Every line between the top of the data below and the line with "You are a computer-use agent. 1372x889", both ends included, must be retyped exactly.
+++ Available data +++
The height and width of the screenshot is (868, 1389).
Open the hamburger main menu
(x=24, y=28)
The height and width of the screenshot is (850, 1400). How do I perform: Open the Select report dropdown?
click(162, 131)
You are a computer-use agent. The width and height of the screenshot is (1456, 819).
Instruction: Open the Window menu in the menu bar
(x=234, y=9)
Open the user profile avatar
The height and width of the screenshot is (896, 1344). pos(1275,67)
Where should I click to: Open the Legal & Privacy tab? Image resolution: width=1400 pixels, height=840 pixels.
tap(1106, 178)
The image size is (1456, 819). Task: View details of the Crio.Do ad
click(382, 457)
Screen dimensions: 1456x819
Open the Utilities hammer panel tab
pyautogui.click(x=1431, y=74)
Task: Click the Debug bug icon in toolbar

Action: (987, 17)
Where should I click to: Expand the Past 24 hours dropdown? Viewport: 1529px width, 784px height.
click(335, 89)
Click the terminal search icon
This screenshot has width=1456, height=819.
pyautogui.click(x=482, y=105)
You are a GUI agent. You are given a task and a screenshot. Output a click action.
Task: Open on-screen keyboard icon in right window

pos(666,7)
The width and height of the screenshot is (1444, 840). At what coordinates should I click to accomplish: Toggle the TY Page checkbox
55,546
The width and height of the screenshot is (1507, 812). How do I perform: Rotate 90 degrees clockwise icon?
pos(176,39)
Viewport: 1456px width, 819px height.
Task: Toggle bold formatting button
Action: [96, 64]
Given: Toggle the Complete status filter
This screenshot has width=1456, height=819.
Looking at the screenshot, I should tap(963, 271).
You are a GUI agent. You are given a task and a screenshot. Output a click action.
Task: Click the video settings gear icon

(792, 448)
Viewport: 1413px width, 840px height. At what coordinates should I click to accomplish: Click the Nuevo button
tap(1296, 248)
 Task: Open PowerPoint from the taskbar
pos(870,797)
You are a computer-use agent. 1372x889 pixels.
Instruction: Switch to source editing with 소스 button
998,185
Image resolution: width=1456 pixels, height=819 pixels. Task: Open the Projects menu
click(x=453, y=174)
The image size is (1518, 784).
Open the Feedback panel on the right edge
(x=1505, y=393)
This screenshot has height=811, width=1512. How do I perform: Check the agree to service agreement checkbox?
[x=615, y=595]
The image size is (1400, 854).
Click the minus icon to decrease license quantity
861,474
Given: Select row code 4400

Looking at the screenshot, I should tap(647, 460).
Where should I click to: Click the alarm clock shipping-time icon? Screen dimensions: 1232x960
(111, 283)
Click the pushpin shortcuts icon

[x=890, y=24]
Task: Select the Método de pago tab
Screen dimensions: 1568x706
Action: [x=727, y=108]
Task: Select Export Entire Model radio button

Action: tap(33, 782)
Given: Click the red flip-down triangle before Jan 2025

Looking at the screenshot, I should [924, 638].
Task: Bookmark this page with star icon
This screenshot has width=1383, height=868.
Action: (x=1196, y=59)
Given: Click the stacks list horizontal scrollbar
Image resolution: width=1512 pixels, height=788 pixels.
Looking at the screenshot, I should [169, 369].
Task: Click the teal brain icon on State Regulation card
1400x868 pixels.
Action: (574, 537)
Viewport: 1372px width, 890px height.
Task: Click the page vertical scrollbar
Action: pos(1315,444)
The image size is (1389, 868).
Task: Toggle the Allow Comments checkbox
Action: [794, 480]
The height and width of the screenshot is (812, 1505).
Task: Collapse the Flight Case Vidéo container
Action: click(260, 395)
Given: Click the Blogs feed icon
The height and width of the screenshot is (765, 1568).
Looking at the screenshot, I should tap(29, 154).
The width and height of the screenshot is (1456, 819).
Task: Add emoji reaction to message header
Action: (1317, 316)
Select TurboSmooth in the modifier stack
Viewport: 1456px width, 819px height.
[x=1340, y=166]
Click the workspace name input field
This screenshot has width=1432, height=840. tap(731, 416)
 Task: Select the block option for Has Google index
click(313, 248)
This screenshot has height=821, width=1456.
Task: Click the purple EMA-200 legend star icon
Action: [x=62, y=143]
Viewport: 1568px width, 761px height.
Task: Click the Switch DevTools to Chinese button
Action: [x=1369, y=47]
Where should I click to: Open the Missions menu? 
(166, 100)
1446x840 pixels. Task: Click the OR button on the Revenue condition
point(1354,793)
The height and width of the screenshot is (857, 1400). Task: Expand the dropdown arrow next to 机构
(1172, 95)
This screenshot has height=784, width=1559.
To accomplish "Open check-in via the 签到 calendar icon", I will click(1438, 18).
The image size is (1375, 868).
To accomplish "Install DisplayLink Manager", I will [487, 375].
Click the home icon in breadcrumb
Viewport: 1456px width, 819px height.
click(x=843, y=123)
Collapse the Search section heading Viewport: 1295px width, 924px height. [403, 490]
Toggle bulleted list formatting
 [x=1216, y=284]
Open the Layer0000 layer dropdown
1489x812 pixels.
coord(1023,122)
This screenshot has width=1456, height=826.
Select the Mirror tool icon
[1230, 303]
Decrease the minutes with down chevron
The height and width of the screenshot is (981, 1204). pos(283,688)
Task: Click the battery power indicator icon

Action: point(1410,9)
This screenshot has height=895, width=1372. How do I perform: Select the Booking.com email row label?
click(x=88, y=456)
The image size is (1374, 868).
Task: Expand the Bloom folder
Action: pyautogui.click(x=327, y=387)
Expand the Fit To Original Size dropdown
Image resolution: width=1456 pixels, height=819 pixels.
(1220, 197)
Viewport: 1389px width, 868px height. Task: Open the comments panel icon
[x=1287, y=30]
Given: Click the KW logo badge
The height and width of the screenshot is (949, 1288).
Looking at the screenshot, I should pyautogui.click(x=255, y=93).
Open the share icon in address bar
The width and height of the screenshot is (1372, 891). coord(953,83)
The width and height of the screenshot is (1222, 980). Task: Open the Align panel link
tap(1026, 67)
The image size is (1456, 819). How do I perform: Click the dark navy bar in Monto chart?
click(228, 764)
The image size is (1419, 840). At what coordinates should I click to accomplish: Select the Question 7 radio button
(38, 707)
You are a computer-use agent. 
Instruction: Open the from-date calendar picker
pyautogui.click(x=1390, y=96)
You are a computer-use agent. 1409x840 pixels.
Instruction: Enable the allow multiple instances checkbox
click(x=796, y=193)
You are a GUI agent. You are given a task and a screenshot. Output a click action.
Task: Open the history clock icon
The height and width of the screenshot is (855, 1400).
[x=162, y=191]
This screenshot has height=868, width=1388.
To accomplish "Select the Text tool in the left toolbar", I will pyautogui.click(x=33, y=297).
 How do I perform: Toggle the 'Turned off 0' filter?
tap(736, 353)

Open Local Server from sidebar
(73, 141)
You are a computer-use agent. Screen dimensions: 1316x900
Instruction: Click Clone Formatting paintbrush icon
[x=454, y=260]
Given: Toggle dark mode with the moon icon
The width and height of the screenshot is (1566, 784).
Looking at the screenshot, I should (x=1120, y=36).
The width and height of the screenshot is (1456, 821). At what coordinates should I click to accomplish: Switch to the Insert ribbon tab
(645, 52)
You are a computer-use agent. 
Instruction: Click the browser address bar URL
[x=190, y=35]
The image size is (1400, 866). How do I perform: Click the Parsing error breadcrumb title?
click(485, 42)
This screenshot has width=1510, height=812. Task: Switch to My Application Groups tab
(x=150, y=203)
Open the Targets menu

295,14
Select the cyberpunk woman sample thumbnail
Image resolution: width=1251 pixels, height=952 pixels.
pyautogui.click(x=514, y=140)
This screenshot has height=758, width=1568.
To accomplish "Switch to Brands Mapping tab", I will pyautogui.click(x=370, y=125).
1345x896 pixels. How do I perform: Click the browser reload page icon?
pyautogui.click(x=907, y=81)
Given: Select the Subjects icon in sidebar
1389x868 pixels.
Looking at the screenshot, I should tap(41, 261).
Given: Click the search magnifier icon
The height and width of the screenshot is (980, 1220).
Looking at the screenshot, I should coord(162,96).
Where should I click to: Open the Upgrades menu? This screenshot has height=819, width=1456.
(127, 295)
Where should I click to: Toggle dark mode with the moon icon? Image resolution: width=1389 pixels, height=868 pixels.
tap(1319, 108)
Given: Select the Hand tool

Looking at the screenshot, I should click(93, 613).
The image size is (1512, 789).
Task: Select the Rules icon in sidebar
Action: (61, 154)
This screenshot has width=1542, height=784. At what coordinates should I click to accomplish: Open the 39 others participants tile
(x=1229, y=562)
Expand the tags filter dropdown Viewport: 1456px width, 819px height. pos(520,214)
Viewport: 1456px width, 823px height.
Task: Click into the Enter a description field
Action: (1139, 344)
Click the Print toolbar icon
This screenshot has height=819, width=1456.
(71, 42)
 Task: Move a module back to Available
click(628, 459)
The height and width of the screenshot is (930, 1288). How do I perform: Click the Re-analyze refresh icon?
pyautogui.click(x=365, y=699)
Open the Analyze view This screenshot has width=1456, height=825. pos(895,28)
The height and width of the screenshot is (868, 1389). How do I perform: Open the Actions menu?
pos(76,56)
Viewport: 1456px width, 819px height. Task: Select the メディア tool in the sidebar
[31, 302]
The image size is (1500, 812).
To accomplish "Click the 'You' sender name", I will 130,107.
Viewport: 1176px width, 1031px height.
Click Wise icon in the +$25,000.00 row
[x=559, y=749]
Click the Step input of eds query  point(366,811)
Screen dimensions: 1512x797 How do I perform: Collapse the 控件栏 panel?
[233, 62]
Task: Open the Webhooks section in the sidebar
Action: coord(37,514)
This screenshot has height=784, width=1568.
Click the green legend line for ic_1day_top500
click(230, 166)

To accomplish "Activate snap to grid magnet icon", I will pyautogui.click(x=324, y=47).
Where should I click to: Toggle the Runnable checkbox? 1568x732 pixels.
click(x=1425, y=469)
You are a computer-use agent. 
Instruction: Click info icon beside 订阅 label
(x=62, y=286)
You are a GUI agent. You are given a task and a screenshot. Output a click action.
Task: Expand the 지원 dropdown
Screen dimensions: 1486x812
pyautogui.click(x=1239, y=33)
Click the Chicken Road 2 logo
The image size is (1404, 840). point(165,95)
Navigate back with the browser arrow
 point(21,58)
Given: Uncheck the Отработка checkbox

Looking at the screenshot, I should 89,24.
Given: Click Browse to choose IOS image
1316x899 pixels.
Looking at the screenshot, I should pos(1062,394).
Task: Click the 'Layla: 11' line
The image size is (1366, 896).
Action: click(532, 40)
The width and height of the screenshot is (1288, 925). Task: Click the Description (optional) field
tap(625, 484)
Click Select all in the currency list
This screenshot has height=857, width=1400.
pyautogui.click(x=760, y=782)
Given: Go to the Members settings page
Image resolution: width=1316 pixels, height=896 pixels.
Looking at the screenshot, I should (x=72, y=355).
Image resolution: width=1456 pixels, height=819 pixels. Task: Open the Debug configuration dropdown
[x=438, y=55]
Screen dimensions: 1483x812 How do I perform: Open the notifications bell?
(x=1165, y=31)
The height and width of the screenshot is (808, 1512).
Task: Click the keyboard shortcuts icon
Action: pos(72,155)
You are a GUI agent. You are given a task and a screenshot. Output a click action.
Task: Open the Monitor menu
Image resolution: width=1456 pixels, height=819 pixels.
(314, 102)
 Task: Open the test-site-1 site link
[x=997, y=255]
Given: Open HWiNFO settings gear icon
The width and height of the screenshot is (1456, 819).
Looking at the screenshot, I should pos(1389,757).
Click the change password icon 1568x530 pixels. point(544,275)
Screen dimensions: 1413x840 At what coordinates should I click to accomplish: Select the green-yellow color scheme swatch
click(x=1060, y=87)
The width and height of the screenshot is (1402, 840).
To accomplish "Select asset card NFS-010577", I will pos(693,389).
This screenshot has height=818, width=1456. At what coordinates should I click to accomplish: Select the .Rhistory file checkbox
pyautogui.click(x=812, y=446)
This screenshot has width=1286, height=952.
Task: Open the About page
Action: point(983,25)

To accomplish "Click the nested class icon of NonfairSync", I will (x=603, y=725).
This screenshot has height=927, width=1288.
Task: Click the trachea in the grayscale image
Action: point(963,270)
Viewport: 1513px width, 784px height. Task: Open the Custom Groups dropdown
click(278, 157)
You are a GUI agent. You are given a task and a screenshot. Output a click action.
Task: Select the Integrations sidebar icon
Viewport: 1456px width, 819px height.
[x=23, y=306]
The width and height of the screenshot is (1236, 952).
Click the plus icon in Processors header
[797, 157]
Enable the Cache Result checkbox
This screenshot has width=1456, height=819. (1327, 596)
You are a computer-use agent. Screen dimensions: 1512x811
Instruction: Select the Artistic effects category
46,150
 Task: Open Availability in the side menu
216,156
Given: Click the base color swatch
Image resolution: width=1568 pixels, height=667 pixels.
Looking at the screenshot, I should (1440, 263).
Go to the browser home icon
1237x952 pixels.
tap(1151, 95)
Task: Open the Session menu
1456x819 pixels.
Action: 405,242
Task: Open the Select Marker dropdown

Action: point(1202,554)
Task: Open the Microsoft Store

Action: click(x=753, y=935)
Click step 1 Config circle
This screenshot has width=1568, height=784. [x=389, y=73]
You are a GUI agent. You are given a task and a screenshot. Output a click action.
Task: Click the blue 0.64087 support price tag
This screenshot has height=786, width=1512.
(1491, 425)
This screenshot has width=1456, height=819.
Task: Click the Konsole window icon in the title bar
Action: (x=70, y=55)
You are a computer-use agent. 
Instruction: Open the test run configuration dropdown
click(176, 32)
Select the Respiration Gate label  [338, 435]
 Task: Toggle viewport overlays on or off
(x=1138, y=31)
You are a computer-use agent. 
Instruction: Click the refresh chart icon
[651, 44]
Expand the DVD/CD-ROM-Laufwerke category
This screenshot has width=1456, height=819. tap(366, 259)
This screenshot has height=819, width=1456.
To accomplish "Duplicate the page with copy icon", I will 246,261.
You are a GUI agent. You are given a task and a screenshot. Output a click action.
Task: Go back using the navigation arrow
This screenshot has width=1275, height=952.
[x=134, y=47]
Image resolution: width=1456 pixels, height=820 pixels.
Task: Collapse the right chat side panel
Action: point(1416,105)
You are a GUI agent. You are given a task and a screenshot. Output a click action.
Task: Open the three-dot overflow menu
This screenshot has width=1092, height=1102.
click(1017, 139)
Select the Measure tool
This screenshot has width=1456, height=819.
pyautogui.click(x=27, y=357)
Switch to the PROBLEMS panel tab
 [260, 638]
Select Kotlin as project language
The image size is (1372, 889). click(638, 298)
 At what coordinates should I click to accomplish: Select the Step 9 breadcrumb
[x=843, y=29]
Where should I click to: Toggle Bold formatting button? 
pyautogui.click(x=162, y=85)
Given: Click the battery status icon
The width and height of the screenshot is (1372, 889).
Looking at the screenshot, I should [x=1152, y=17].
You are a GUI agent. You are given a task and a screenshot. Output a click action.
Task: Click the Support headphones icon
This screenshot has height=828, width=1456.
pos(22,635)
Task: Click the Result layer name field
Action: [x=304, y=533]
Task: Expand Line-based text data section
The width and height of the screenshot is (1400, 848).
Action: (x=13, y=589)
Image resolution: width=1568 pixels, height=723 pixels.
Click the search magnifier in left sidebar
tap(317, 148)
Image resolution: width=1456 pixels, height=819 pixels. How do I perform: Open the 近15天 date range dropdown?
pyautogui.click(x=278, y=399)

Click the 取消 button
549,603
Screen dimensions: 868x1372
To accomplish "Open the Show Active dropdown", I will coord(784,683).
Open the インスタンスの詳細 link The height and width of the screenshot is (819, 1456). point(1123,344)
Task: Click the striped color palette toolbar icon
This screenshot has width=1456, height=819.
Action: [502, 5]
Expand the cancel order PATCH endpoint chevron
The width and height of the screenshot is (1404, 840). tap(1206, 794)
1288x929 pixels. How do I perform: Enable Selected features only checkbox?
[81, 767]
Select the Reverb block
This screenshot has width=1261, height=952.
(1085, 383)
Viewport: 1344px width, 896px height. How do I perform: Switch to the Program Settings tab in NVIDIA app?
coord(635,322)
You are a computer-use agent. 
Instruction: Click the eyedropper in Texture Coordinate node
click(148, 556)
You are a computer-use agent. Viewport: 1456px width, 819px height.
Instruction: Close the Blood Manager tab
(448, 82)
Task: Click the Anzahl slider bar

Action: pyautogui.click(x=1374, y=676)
+++
### Solution to this task
The height and width of the screenshot is (868, 1389).
Open the hamburger main menu
(x=24, y=28)
The height and width of the screenshot is (850, 1400). How do I perform: Open the Select report dropdown?
click(162, 131)
You are a computer-use agent. The width and height of the screenshot is (1456, 819).
Instruction: Open the Window menu in the menu bar
(x=234, y=9)
Open the user profile avatar
The height and width of the screenshot is (896, 1344). pos(1275,67)
Where should I click to: Open the Legal & Privacy tab? Image resolution: width=1400 pixels, height=840 pixels.
tap(1106, 178)
The image size is (1456, 819). Task: View details of the Crio.Do ad
click(382, 457)
Screen dimensions: 1456x819
Open the Utilities hammer panel tab
pyautogui.click(x=1431, y=74)
Task: Click the Debug bug icon in toolbar

Action: (987, 17)
Where should I click to: Expand the Past 24 hours dropdown? Viewport: 1529px width, 784px height.
click(335, 89)
Click the terminal search icon
This screenshot has width=1456, height=819.
pyautogui.click(x=482, y=105)
You are a GUI agent. You are given a task and a screenshot. Output a click action.
Task: Open on-screen keyboard icon in right window

pos(666,7)
The width and height of the screenshot is (1444, 840). At what coordinates should I click to accomplish: Toggle the TY Page checkbox
55,546
The width and height of the screenshot is (1507, 812). How do I perform: Rotate 90 degrees clockwise icon?
pos(176,39)
Viewport: 1456px width, 819px height.
Task: Toggle bold formatting button
Action: [96, 64]
Given: Toggle the Complete status filter
This screenshot has width=1456, height=819.
Looking at the screenshot, I should tap(963, 271).
You are a GUI agent. You are given a task and a screenshot. Output a click action.
Task: Click the video settings gear icon

(792, 448)
Viewport: 1413px width, 840px height. At what coordinates should I click to accomplish: Click the Nuevo button
tap(1296, 248)
 Task: Open PowerPoint from the taskbar
pos(870,797)
You are a computer-use agent. 1372x889 pixels.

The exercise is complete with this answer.